··· Extracted material ···

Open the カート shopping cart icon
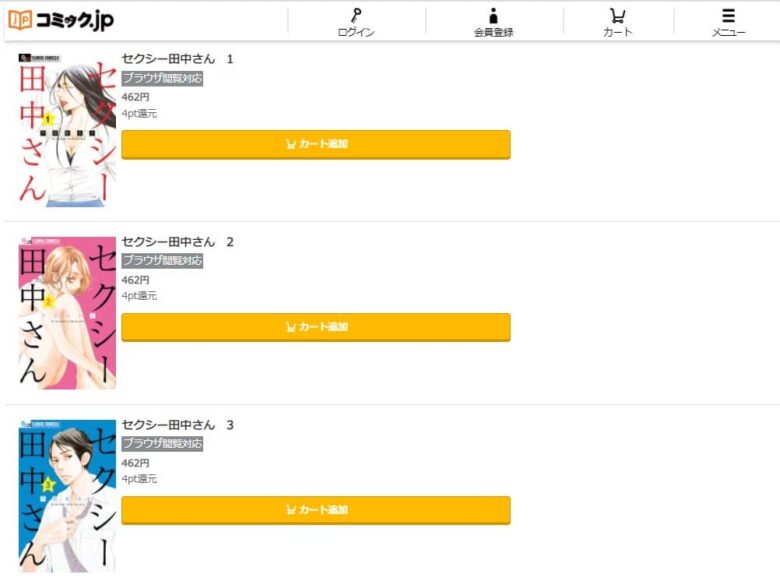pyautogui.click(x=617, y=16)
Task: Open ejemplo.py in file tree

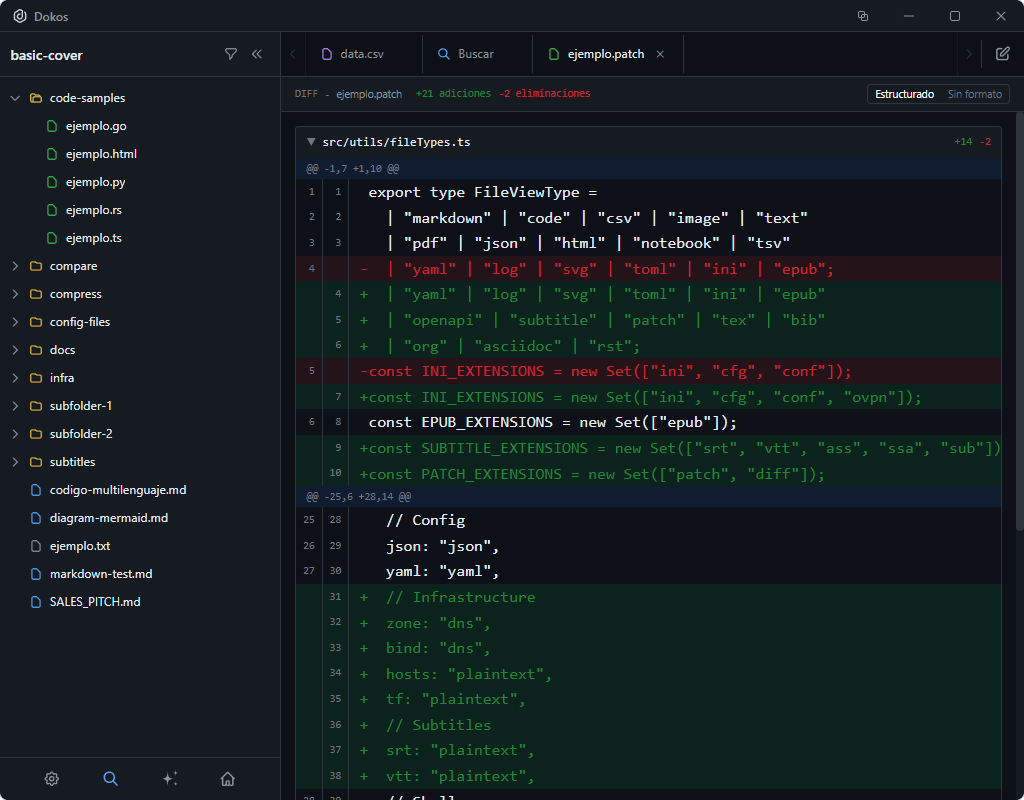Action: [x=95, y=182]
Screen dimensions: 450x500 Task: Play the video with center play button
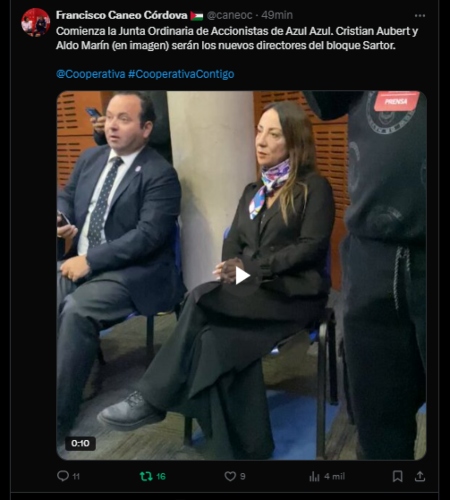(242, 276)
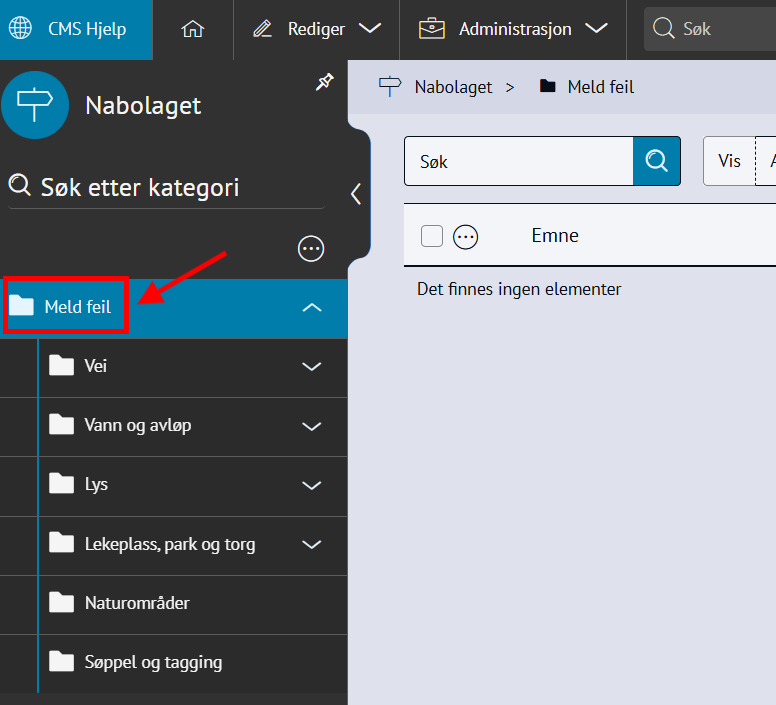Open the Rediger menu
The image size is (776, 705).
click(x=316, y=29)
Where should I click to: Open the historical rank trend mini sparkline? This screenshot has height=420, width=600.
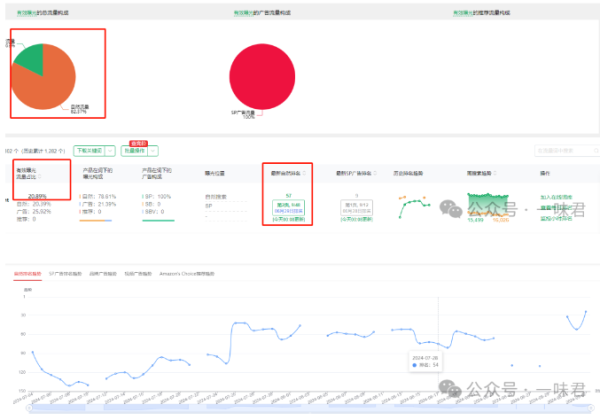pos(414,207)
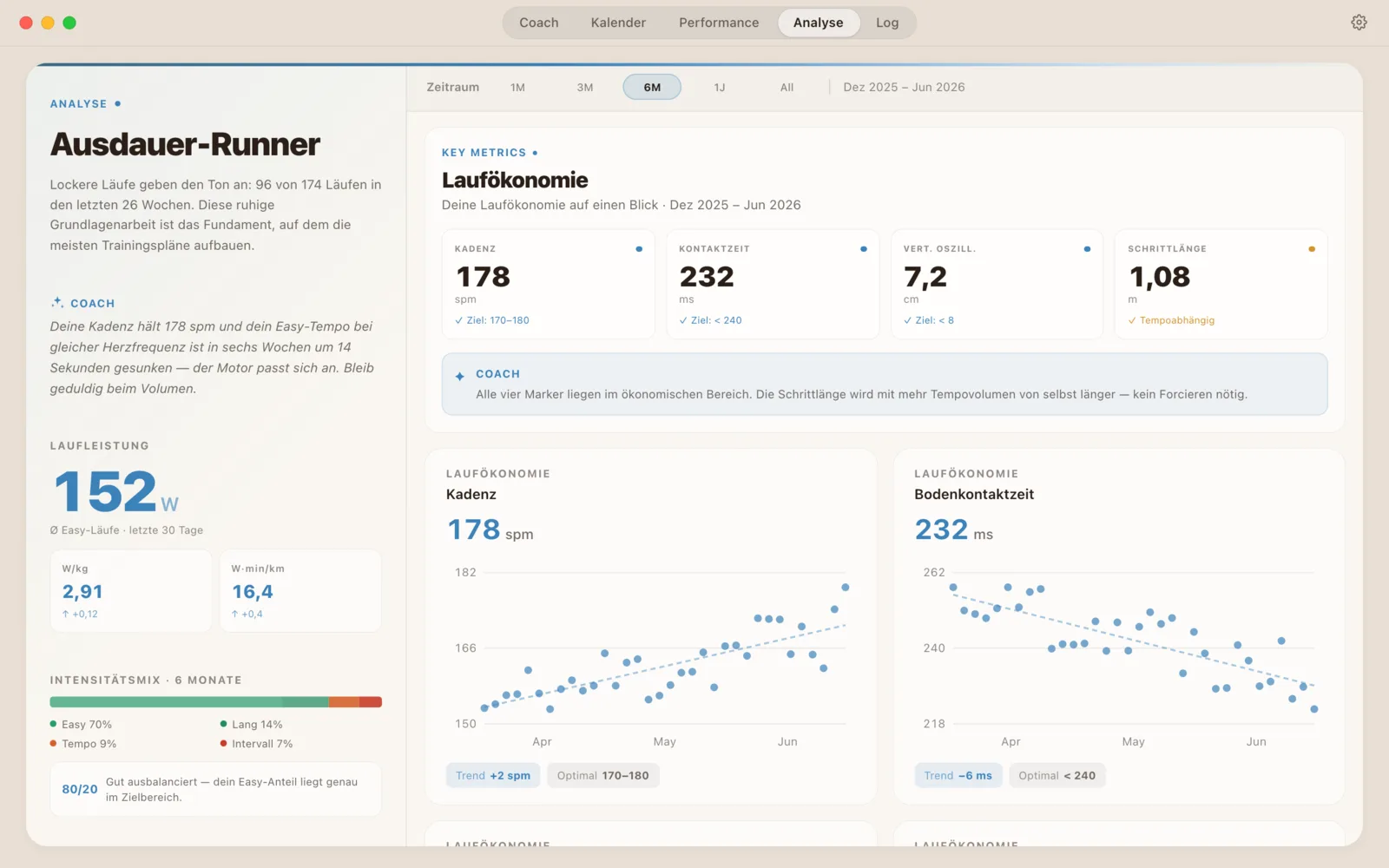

···

# What is needed
Please give every line above again word for word, apart from the pictures.

# Solution to the exercise
Open the カート shopping cart icon
pyautogui.click(x=617, y=16)
Task: Open ejemplo.py in file tree

Action: [x=95, y=182]
Screen dimensions: 450x500 Task: Play the video with center play button
(242, 276)
Open the Rediger menu
The image size is (776, 705).
click(x=316, y=29)
Where should I click to: Open the historical rank trend mini sparkline? This screenshot has height=420, width=600.
pos(414,207)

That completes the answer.